Cortael and Taristan fought in the eye of a bloody hurricane. The mud churned beneath their feet, torn up like a tournament ground. Cortael looked the same as his brother now, ragged and worn, far from a prince or an emperor. Both panted in exhaustion, swaying on their feet, each blow coming a little slower, a little weaker.
Ronin stood before the temple doors, the air swirling with ashes. He kept his arms spread, palms raised, in worship to no god Andry knew. He tipped his head and smiled up at the bell tower. It tolled in answer, as if a bell could do such a thing.
The Spindleblades met as lightning veined, each blade aglow for a moment, purple-white and blazing.
One of the horses screamed and reared, snapping the rope line. They all bolted, and Andry cursed. Leather slid through his fingers. Andry squeezed and braced himself, expecting to be dragged down the hill. Instead Dom’s white stallion whinnied, caught in his hands.

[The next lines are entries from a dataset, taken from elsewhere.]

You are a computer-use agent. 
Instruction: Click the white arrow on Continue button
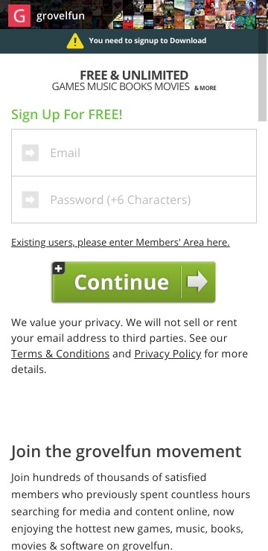[x=197, y=281]
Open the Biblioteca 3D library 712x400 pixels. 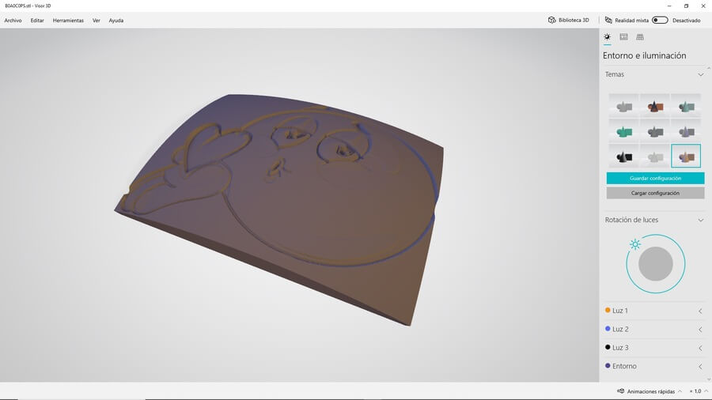click(x=568, y=21)
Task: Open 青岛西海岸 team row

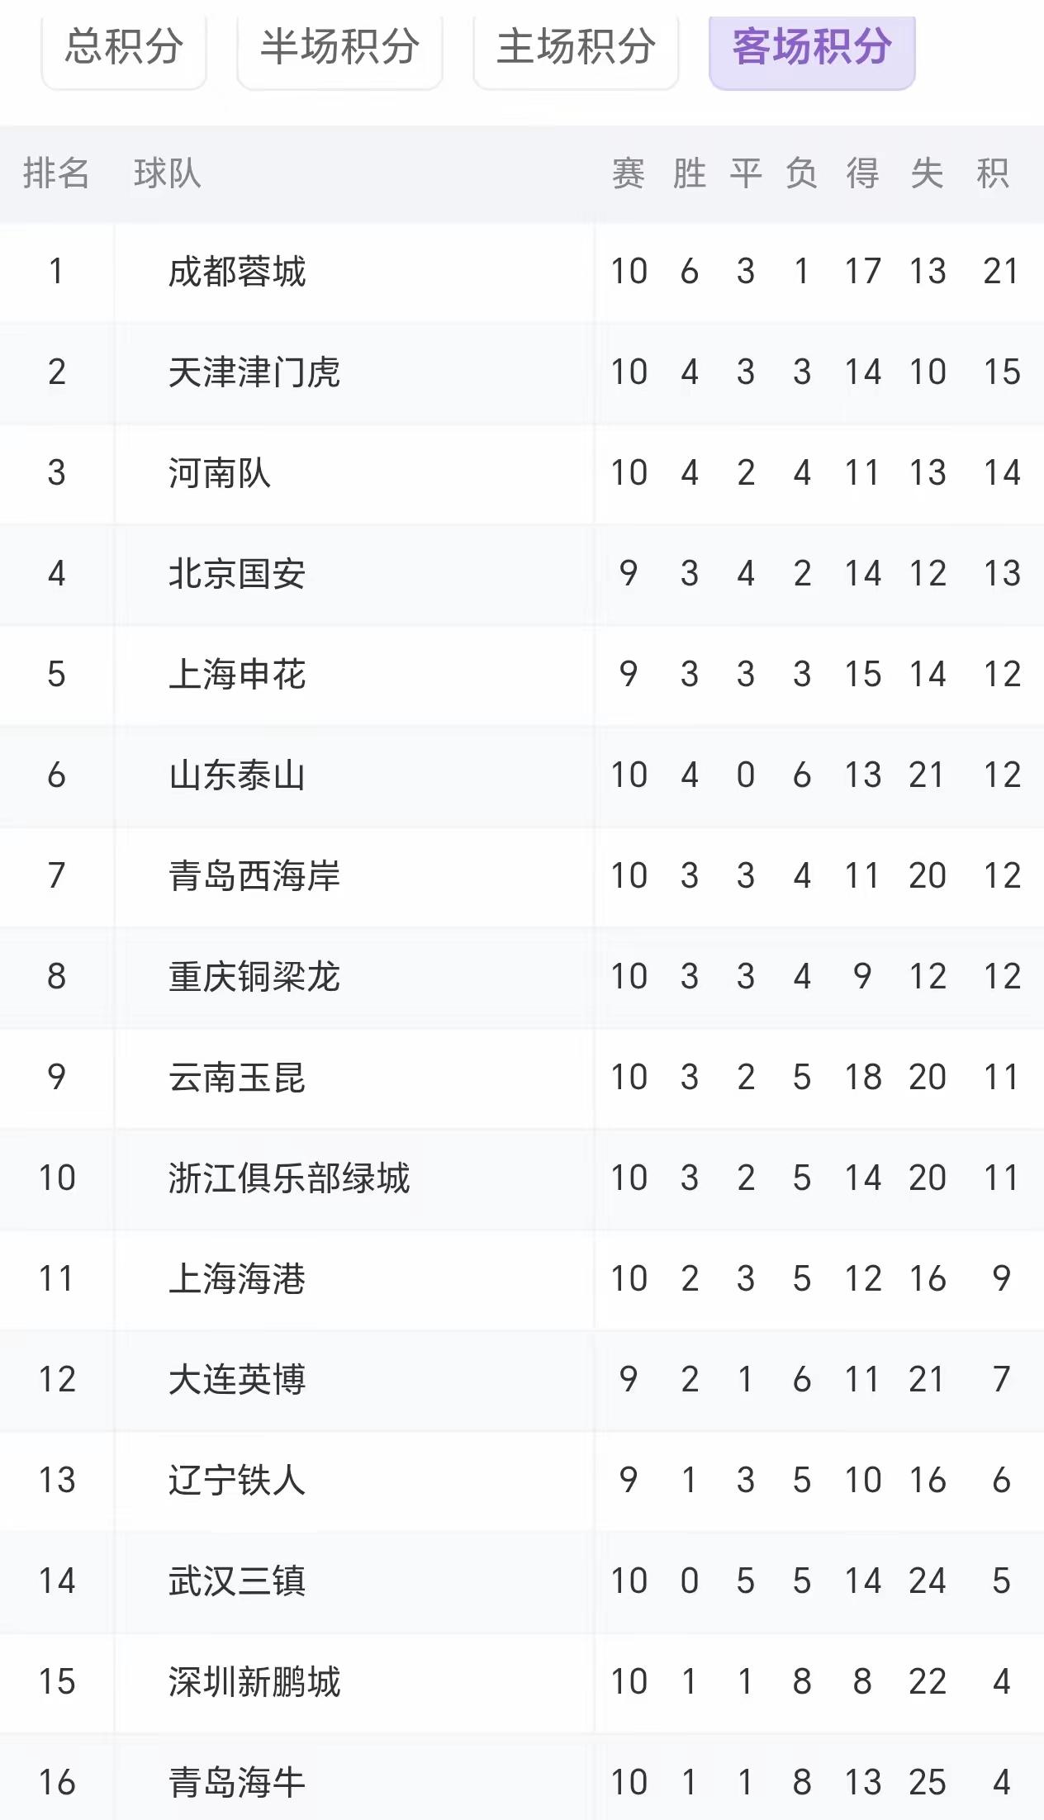Action: coord(522,876)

A cry, shouted in Kasan, broke Andry’s heart anew. Okran fell, his body skewered with blades. He died looking skyward, searching for the eagle, the wings that would take him home.
Across the clearing, Marigon lost a hand to an ax, and then her head.
Surim and Dom roared, unable to reach her, islands in the bloody sea. The waves closed around Surim first. He whistled for his horse, but the steppe pony was already in the fray, fighting to his side. She was torn apart before she could reach him. It was Surim’s ending too.
Andry had no voice left, no thought even to pray.
In the circle, Cortael screamed his rage, his blows coming fierce again. With a swing of his sword, he knocked away Taristan’s dagger, the blade falling deep into the mud. With another, he dismantled Taristan’s guard and drove the Spindleblade deep into his brother’s chest.
Andry froze, one foot in the stirrup, not daring to hope.
The corpse army stopped too, bloody jaws agape. On the steps, Ronin’s hands dropped, his scarlet eyes wide.
Taristan fell to his knees, the blade protruding from his body. He gaped in shock. Above him, Cortael watched without joy or triumph, his face still but for the rain washing him clean.
“You did this to yourself, Brother,” he said slowly. “But still I ask your forgiveness.”
His twin choked, the words difficult to form.
“It’s—it’s not your fault you were born first. It’s not—not your fault you were chosen,” Taristan stammered, staring at his wound. When he looked up, his black eyes were hard, resolute. “But you continue to underestimate me, and for that, you are to blame.”
With a sneer, he drew the sword from his own chest, the blade slick and red.
Andry could not believe his eyes.
“Those bells have not tolled for the gods in a thousand years,” Taristan said, rising back to his feet, a Spindleblade in each hand. All around him, the creatures made strange sounds, like chittering insect laughter. “And they do not toll for your gods today. They toll for mine. For Him. For What Waits.”
Cortael toppled back on his heels, terrified. He raised a hand between them, undefended, at the nonexistent mercy of a forgotten brother. “You will destroy the Ward for a crown!”
“A king of ashes is still a king,” Taristan crowed.
In the bog of bodies, Dom struggled, battering his way to his friend.
He won’t make it, Andry knew, his vision swimming. He is too far, still too far.
Taristan stabbed Cortael’s Spindleblade into the mud at his side, favoring his own sword. Cortael could do nothing to stop him as he raised it. There was nowhere to turn, nowhere to run. His face crumpled, a prince reduced to a beggar.
“Brother—”
The blade struck him true, shearing through plate armor and mail into Cortael’s heart. The heir to Old Cor fell to his knees, head lolling on his shoulders.
Taristan used one booted foot to draw the sword from Cortael’s chest, letting his body slump. “And a dead man is still dead,” he hissed, sneering over the corpse.
He raised his weapon again, ready to hack his brother’s body to pieces.
But his sword met another, a blade of Iona in the hand of the last Companion alive.
“Leave him,” Dom snarled, furious as a tiger. He shoved Taristan back with ease.
The Elder planted himself between Taristan and his friend’s body, feet set for another fight though he was torn apart, surrounded, and already beaten. Cortael’s sword, bloody and useless, still stood upright in the mud, a gravestone waiting for them both.
Taristan laughed openly, amused. “The stories say your kind are brave, noble, greatness made flesh. They should say you are stupid too.”